What the task asks: Pull out every line with the word "account" from the entries below.

Pixel coordinate grounding data:

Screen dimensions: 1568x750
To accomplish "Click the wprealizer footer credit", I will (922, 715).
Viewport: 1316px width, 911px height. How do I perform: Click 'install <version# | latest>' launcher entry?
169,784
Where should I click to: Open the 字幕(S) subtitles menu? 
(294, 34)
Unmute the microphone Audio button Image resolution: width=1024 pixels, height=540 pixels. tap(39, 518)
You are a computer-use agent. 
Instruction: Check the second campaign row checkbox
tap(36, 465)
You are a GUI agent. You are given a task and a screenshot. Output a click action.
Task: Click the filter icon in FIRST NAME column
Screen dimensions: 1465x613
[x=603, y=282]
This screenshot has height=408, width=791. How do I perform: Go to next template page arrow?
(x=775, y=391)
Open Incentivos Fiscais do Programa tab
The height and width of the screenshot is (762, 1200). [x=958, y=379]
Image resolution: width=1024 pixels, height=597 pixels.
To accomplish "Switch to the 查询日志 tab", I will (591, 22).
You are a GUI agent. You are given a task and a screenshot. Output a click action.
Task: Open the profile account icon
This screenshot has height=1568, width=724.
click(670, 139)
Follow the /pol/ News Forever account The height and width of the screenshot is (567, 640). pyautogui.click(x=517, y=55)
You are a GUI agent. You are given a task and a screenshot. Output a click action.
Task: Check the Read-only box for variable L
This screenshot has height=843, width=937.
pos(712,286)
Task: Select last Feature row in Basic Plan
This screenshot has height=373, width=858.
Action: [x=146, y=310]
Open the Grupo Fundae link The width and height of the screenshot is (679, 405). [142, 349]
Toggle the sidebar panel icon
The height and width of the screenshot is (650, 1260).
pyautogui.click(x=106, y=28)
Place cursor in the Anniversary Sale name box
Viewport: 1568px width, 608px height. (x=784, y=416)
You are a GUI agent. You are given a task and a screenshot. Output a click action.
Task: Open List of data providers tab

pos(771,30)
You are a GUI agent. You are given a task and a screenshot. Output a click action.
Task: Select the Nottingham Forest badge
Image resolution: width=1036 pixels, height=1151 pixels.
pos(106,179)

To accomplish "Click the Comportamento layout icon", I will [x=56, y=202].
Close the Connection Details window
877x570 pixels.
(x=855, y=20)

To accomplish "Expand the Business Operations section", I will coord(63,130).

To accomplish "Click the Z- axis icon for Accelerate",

Answer section:
Task: Open the profile account icon
Follow the /pol/ News Forever account The height and width of the screenshot is (567, 640). pyautogui.click(x=517, y=55)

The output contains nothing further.